■ Given data:

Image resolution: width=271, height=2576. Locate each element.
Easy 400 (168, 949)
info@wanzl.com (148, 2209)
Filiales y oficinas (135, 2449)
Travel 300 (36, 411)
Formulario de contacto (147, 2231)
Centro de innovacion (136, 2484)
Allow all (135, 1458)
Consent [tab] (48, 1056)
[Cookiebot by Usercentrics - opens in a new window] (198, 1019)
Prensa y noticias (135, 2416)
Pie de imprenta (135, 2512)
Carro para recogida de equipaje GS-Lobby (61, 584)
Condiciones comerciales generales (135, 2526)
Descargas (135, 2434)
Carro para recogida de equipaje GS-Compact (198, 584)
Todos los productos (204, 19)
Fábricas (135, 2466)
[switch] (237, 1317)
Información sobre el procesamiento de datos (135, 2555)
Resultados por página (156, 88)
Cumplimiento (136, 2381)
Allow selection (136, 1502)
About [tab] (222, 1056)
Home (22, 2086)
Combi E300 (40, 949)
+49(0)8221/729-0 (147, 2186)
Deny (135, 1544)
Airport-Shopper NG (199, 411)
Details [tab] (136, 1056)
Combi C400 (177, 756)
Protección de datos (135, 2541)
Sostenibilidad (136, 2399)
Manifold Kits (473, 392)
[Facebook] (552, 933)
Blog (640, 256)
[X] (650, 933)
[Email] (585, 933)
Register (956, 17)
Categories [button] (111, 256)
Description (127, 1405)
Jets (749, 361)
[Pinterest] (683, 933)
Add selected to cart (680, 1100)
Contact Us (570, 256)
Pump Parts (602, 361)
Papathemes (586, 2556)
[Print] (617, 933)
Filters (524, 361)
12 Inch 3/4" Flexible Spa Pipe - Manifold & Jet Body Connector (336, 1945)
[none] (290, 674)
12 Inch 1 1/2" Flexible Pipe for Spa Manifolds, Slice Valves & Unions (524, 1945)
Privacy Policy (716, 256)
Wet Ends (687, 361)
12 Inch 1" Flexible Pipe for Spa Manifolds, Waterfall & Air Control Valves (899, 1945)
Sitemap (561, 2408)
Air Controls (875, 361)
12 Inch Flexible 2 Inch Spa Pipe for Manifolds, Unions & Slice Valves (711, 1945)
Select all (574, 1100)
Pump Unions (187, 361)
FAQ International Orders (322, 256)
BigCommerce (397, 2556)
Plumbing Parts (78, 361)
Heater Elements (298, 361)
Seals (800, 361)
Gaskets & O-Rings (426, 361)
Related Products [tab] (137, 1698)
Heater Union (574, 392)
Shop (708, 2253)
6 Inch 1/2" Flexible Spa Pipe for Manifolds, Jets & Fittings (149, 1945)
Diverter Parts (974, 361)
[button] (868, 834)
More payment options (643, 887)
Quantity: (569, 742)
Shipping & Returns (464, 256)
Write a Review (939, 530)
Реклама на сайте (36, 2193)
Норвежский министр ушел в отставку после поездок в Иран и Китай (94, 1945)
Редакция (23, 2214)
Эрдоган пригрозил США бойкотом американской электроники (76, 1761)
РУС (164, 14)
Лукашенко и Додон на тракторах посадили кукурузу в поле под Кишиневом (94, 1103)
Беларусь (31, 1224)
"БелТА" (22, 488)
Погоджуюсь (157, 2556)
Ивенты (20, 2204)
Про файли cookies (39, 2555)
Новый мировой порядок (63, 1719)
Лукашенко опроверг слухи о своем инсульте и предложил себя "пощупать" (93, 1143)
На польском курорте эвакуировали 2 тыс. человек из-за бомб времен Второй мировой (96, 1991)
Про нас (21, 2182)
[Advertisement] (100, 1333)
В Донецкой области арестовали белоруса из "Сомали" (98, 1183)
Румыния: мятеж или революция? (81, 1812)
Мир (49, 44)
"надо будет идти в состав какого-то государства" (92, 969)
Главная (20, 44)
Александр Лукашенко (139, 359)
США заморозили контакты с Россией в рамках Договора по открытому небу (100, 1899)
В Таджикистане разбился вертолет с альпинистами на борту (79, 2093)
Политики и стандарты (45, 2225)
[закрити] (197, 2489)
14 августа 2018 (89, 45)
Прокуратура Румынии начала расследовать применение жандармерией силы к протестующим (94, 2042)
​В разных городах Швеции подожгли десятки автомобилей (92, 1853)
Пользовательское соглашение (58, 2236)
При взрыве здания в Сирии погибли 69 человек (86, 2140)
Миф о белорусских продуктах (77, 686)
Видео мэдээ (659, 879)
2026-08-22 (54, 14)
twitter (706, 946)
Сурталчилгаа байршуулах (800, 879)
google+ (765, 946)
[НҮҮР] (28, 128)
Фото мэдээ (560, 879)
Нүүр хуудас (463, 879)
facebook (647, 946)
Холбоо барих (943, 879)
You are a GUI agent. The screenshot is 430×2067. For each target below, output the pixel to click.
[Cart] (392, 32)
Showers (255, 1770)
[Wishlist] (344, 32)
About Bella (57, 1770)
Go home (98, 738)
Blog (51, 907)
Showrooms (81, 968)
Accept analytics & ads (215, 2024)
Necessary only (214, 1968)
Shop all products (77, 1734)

■ Assignment: Reproducing the whole listing above is not the task. Copy exactly only the lines from the one with "Airport-Shopper NG (199, 411)" to the one with "Filters (524, 361)", both kept.

■ Answer space:
Airport-Shopper NG (199, 411)
Details [tab] (136, 1056)
Combi C400 (177, 756)
Protección de datos (135, 2541)
Sostenibilidad (136, 2399)
Manifold Kits (473, 392)
[Facebook] (552, 933)
Blog (640, 256)
[X] (650, 933)
[Email] (585, 933)
Register (956, 17)
Categories [button] (111, 256)
Description (127, 1405)
Jets (749, 361)
[Pinterest] (683, 933)
Add selected to cart (680, 1100)
Contact Us (570, 256)
Pump Parts (602, 361)
Papathemes (586, 2556)
[Print] (617, 933)
Filters (524, 361)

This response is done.